Yargının tarafsızlığının en önemli araçlarından biri de yargı bağımsızlığı ilkesidir. Yargı bağımsızlığı hukuk devletinin ön koşulu ve adil yargılamanın temel garantisidir.

Yargı bağımsızlığı bir kast ayrıcalığı olmayıp yürütülen hizmetin niteliğinden kaynaklanmaktadır. Buradaki temel amaç yargıcın karar verirken tarafsızlığını ve özgürlüğünü sağlamaktır.

Yargı bağımsızlığı ve tarafsızlığının sağlanabilmesi, devlet kurumlarından ve her türlü baskı gruplarından gelebilecek dış müdahaleler ile yargının kendi içinden gelebilecek iç müdahalelerin bulunmamasına bağlıdır.

Bilindiği üzere toplumun huzur ve barış içinde yaşayabilmesi, sosyal ve kültürel gelişmesini sürdürebilmesi; eksiksiz ve zamanında işleyen ve çağın ihtiyaçlarını karşılayarak toplumun yargıya güven duymasını sağlayan bir adalet sistemi ile mümkündür.

Sayın Başbakanım,
Bizler bu zamana kadar başka ülkelerin, başka liderlerin başarı hikayeleri ile büyüdük.
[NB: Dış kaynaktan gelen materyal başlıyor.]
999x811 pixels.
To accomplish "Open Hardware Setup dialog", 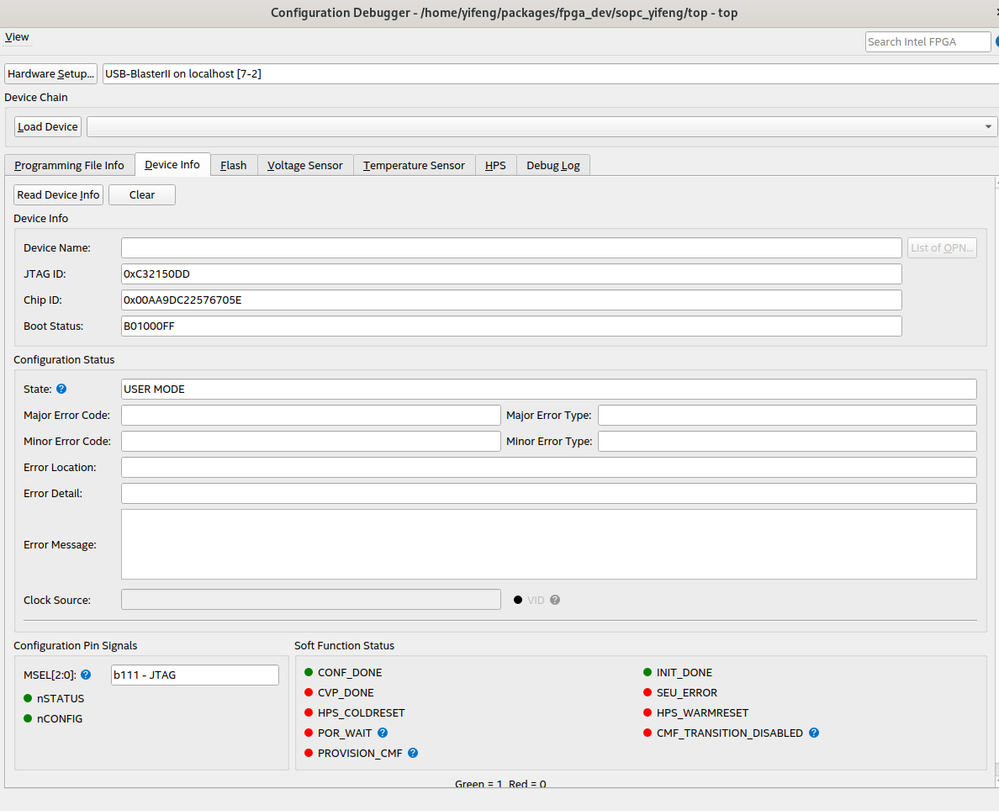I will click(51, 74).
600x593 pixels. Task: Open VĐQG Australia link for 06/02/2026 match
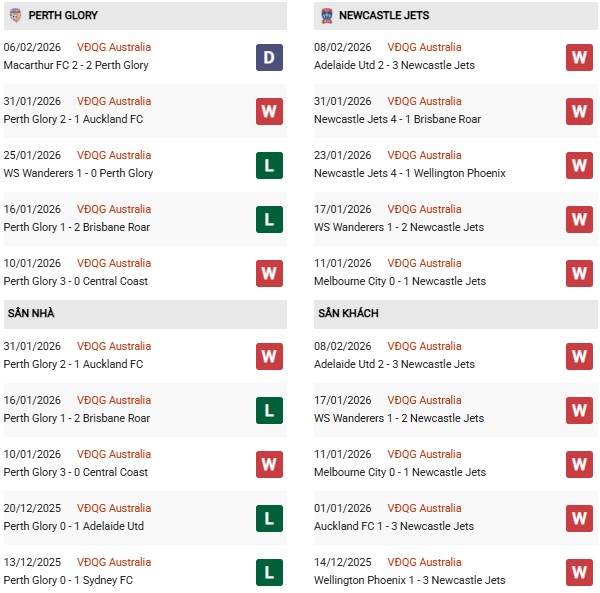click(x=114, y=47)
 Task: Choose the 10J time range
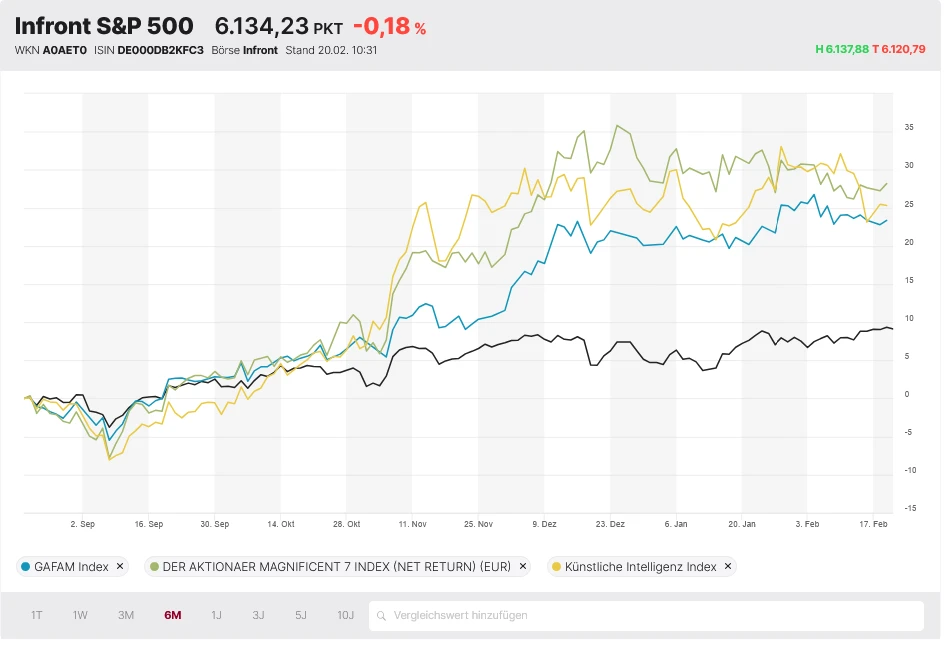click(345, 615)
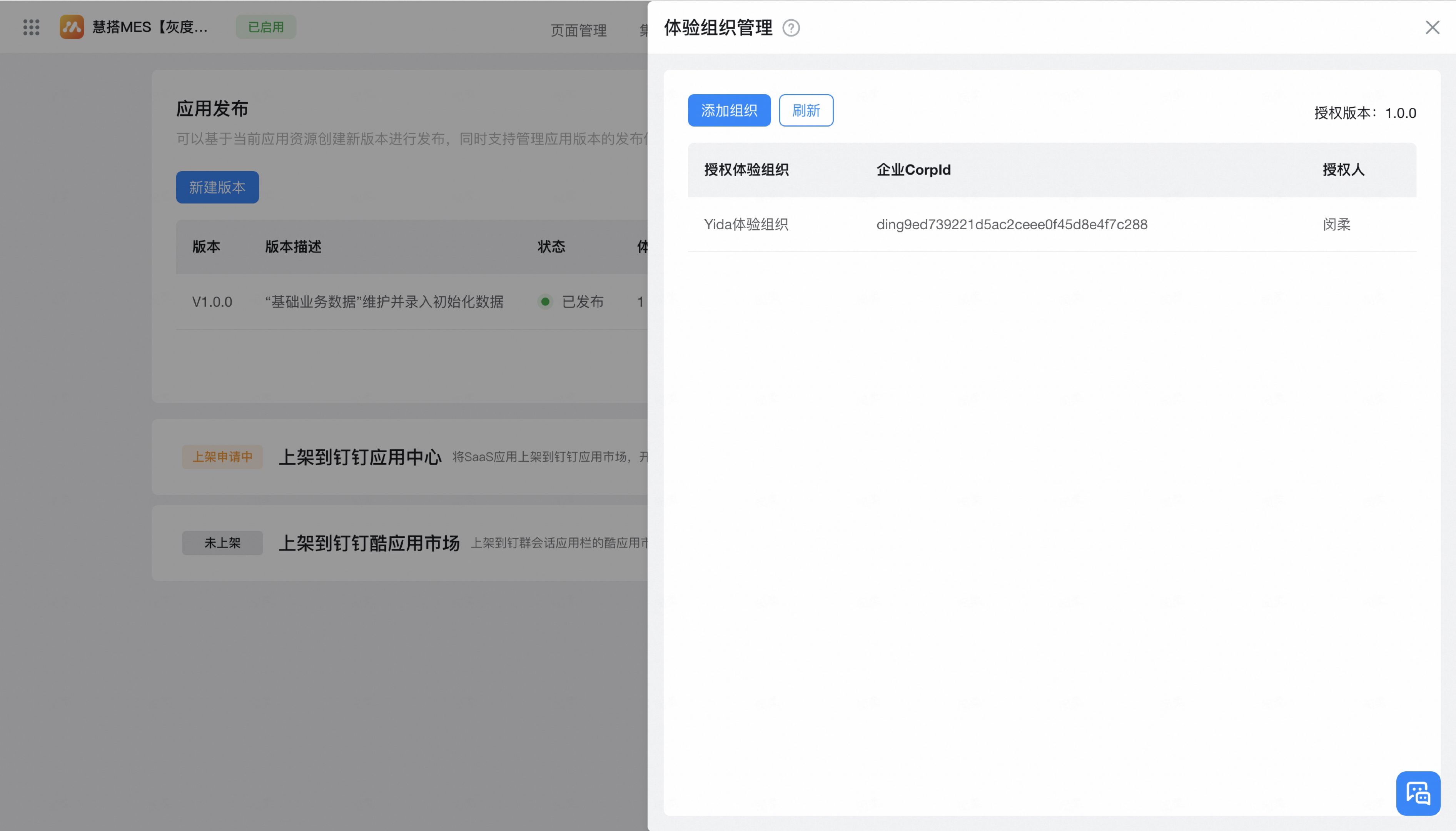Click the 未上架 status tag
Screen dimensions: 1456x831
(x=222, y=543)
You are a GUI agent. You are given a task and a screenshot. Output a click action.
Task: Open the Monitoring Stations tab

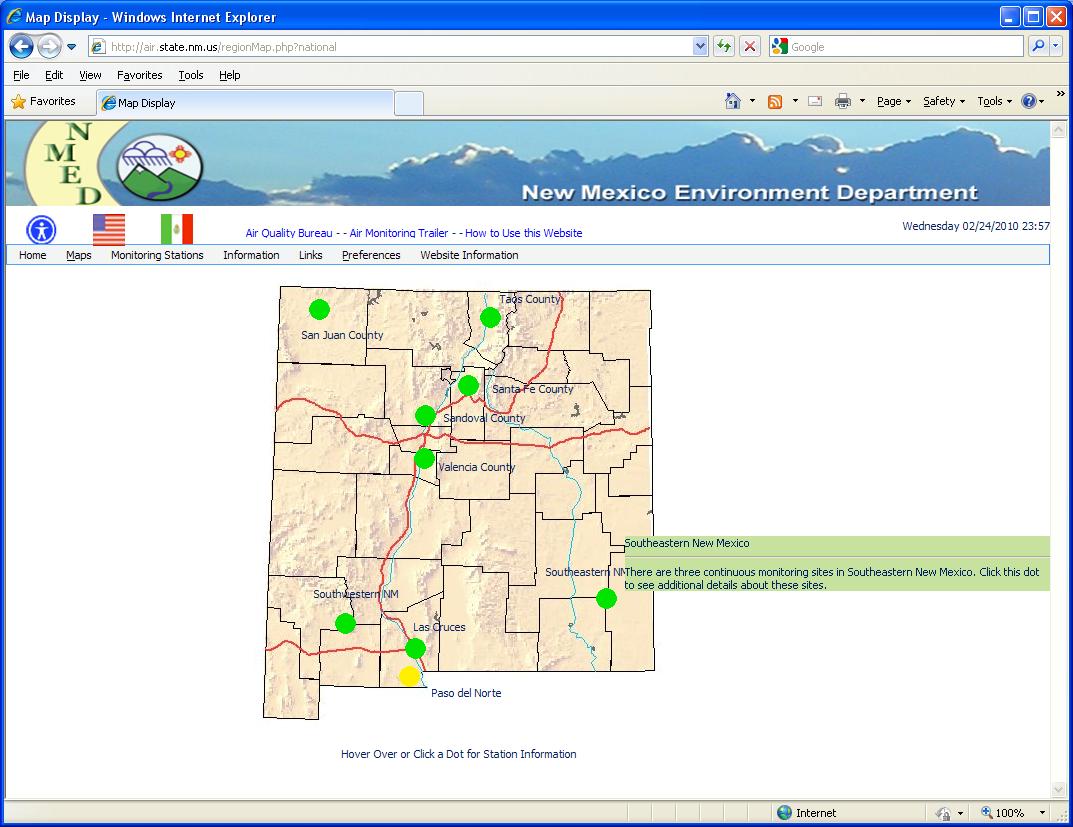157,255
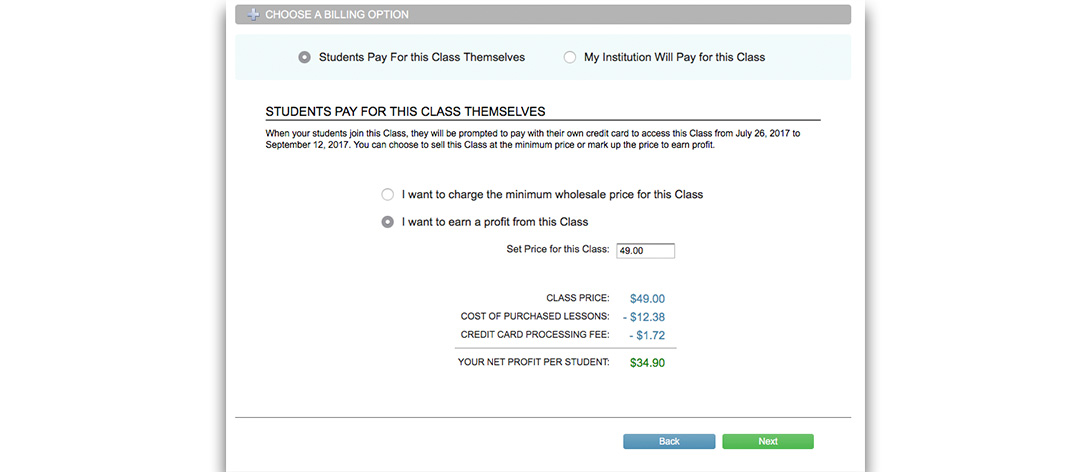Click the 'Set Price for this Class:' label
This screenshot has width=1092, height=472.
tap(558, 249)
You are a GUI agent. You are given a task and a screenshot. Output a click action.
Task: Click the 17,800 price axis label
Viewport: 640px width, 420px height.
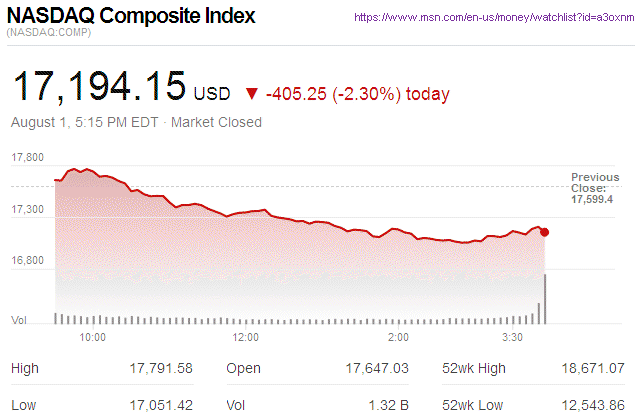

Ancak şimdi sizin yazdığınız başarı hikayelerini örnek alıyor, sizin liderliğinizde geleceğe daha umutla bakıyoruz.

Bu vesile ile size Türk gençliği adına bir kez daha şükranlarımızı sunuyoruz.

Sizin söylediğiniz gibi büyük hedefler büyük gayret ister…
Biz ülkemizi seviyoruz ve bu yolda her zaman ve her şartta üzerimize düşenleri yapmaya devam edeceğiz.

Sizin bize yüklediğiniz tarihi misyonu başarıyla yerine getirmek için azimle, kararlılıkla çalışmalarımızı sürdüreceğiz.

Zira bize ne durmak, ne de yorulmak yakışır; bize çalışmak yakışır.

Hazreti Mevlana “yerinde sayanlar yürüyenlerden çok patırtı eder” diyor.
Biz asla yerinde sayanlardan olmayacağız.

Sayın Başbakanım, Kıymetli Konuklar, Erdemli Siyasetin Genç Temsilcileri,
16 mayıs 2010 pazar günü İzmir’de Halkapınar Kapalı Spor Salonu’nda yapılacak 9. Gençlik Şöleni’nde bulaşmak ümidiyle sizleri saygı ile selamlıyor, davetimizi kabul edip programımızı teşrif eden konuklarımıza bizimle bir arada bulundukları için teşekkür ediyorum.